You can use the | character to match one or another sequence of characters:

SELECT 
  'Tweet' REGEXP 'Tw|et' AS "Tweet",
  'For Let' REGEXP 'Tw|et' AS "For Let",
  'Banana' REGEXP 'Tw|et' AS "Banana";

Result:

+-------+---------+--------+
| Tweet | For Let | Banana |
+-------+---------+--------+
|     1 |       1 |      0 |
+-------+---------+--------+

Here’s another example where I search for whole words:

SELECT 
  'Cat' REGEXP 'Cat|Dog' AS "Cat",
  'Dog' REGEXP 'Cat|Dog' AS "Dog",
  'Doggone' REGEXP 'Cat|Dog' AS "Doggone",
  'Banana' REGEXP 'Cat|Dog' AS "Banana";

Result:

+-----+-----+---------+--------+
| Cat | Dog | Doggone | Banana |
+-----+-----+---------+--------+
|   1 |   1 |       1 |      0 |
+-----+-----+---------+--------+

We still get a match even when our regular expression matches only part of the the string.

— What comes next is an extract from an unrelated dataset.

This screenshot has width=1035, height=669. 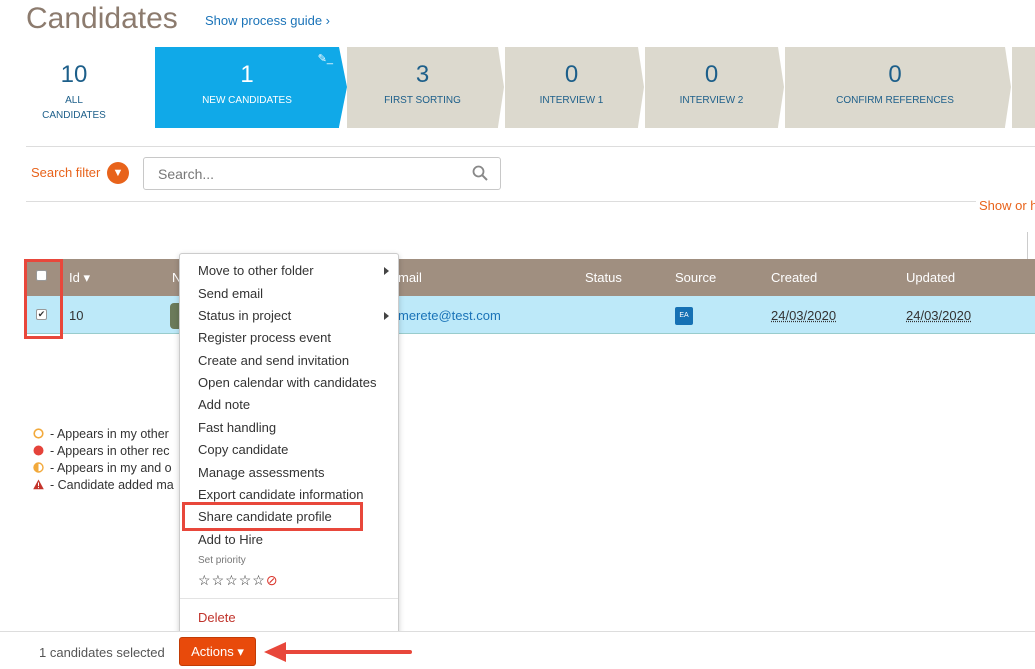 What do you see at coordinates (518, 650) in the screenshot?
I see `footer-bar: 1 candidates selected Actions ▾` at bounding box center [518, 650].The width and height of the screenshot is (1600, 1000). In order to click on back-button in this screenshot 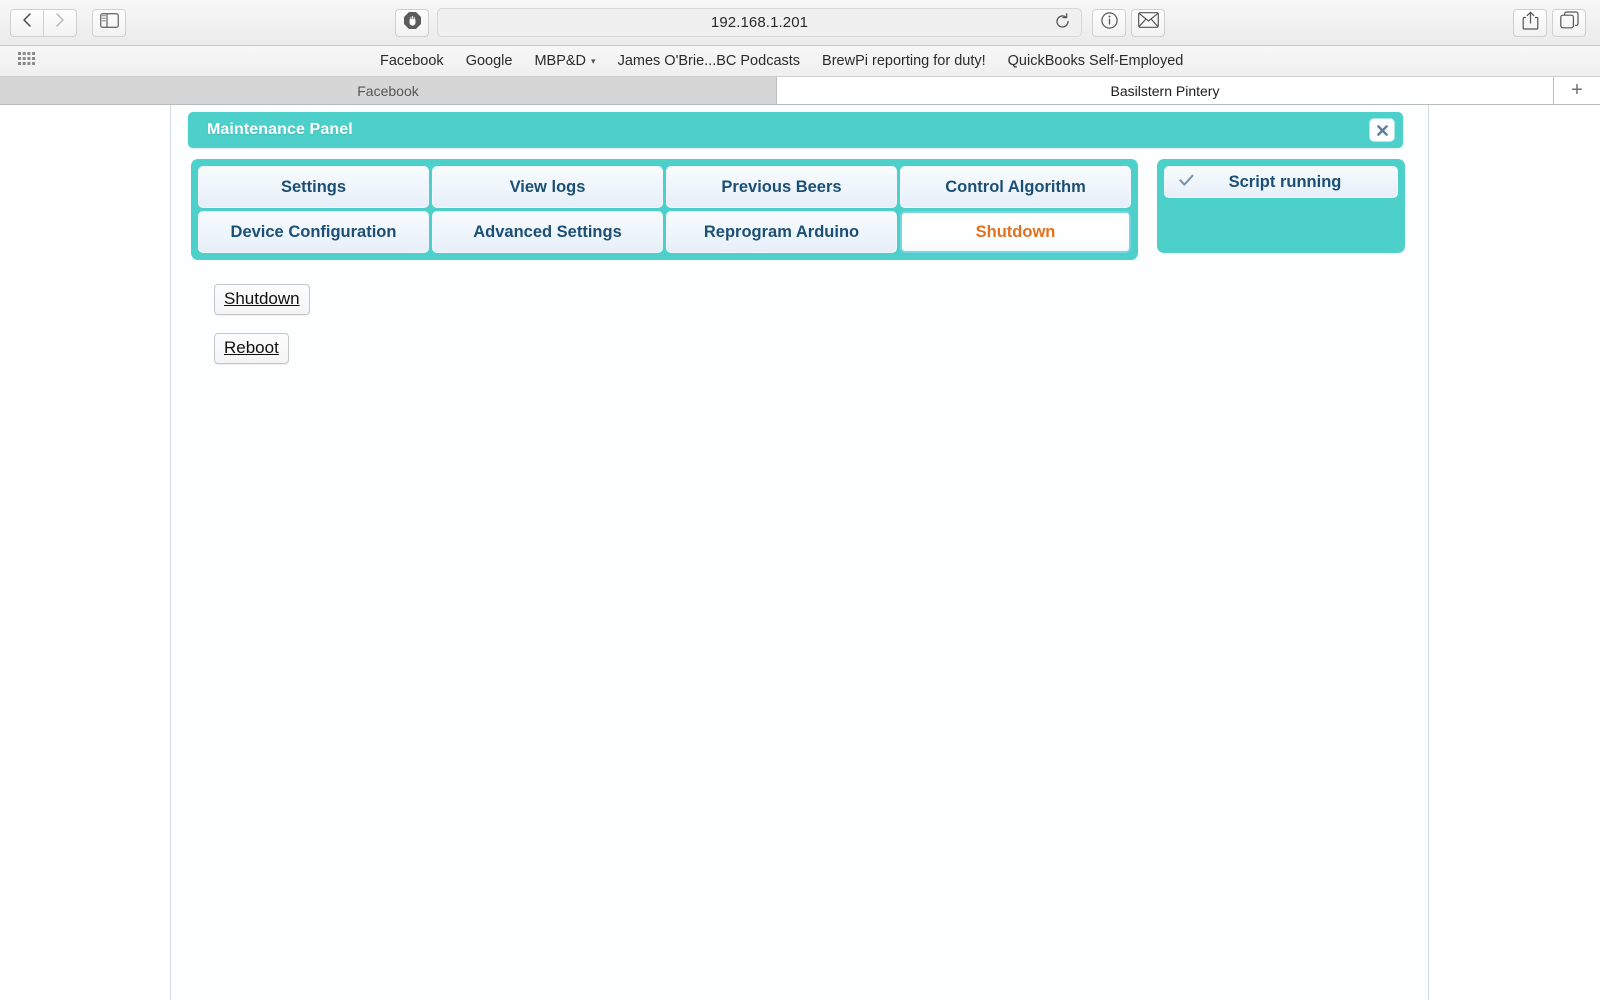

Match Zero or More Instances of a Sequence

You can use brackets along with the asterisk ()* to specify zero or more instances of a sequence:

SELECT 
  'Banana' REGEXP '(an)*' AS "Banana",
  'Land' REGEXP '(an)*' AS "Land",
  'Cheese' REGEXP '(an)*' AS "Cheese";

Result:

+--------+------+--------+
| Banana | Land | Cheese |
+--------+------+--------+
|      1 |    1 |      1 |
+--------+------+--------+

Another example:

SELECT 
  'Banana' REGEXP '^B(an)*d$' AS "Banana",
  'Band' REGEXP '^B(an)*d$' AS "Band",
  'Bald' REGEXP '^B(an)*d$' AS "Bald",
  'Bad' REGEXP '^B(an)*d$' AS "Bad";

Result:

+--------+------+------+-----+
| Banana | Band | Bald | Bad |
+--------+------+------+-----+
|      0 |    1 |    0 |   0 |
+--------+------+------+-----+

Repetition

As seen in a previous example, you can use curly brackets to specify repetition. This notation provides a more general way of writing regular expressions than some of the previous examples:

SELECT 
  'Tweeet' REGEXP 'e{3}' AS "Tweeet",
  'Tweet' REGEXP 'e{3}' AS "Tweet";

Result:

+--------+-------+
| Tweeet | Tweet |
+--------+-------+
|      1 |     0 |
+--------+-------+

Range

You can use the hyphen character to specify a range. Here’s an example that specifies a range of numbers:

SELECT 
  'Tweet 123' REGEXP '[0-9]' AS "Tweet 123",
  'Tweet ABC' REGEXP '[0-9]' AS "Tweet ABC";

Result:

+--------+-------+
| Tweeet | Tweet |
+--------+-------+
|      1 |     0 |
+--------+-------+

And the following example specifies a range of letters:

SELECT 
  'Tweet 123' REGEXP '[A-Z]' AS "Tweet 123",
  'ABC' REGEXP '[A-Z]' AS "ABC",
  '123' REGEXP '[A-Z]' AS "123";

Result:

+-----------+-----+-----+
| Tweet 123 | ABC | 123 |
+-----------+-----+-----+
|         1 |   1 |   0 |
+-----------+-----+-----+

Here’s what happens if we limit the range of numbers:

SELECT 
  '123' REGEXP '[1-3]' AS "123",
  '012' REGEXP '[1-3]' AS "012",
  '045' REGEXP '[1-3]' AS "045";

Result:

+-----+-----+-----+
| 123 | 012 | 045 |
+-----+-----+-----+
|   1 |   1 |   0 |
+-----+-----+-----+

Not Within a Range

We can use the ^ character to modify the previous example so that the specified range of characters are excluded:

SELECT 
  '123' REGEXP '[^1-3]' AS "123",
  '012' REGEXP '[^1-3]' AS "012",
  '045' REGEXP '[^1-3]' AS "045";

Result:

+-----+-----+-----+
| 123 | 012 | 045 |
+-----+-----+-----+
|   0 |   1 |   1 |
+-----+-----+-----+

In this case we get the opposite result to the previous example.

Null Values

If either the expression or the pattern is null, the result is null:

SELECT 
  null REGEXP 'Corn' AS "Corn",
  'Acorn' REGEXP null AS "Acorn",
  null REGEXP null AS "Corner";

Result:

+------+-------+--------+
| Corn | Acorn | Corner |
+------+-------+--------+
| NULL |  NULL |   NULL |
+------+-------+--------+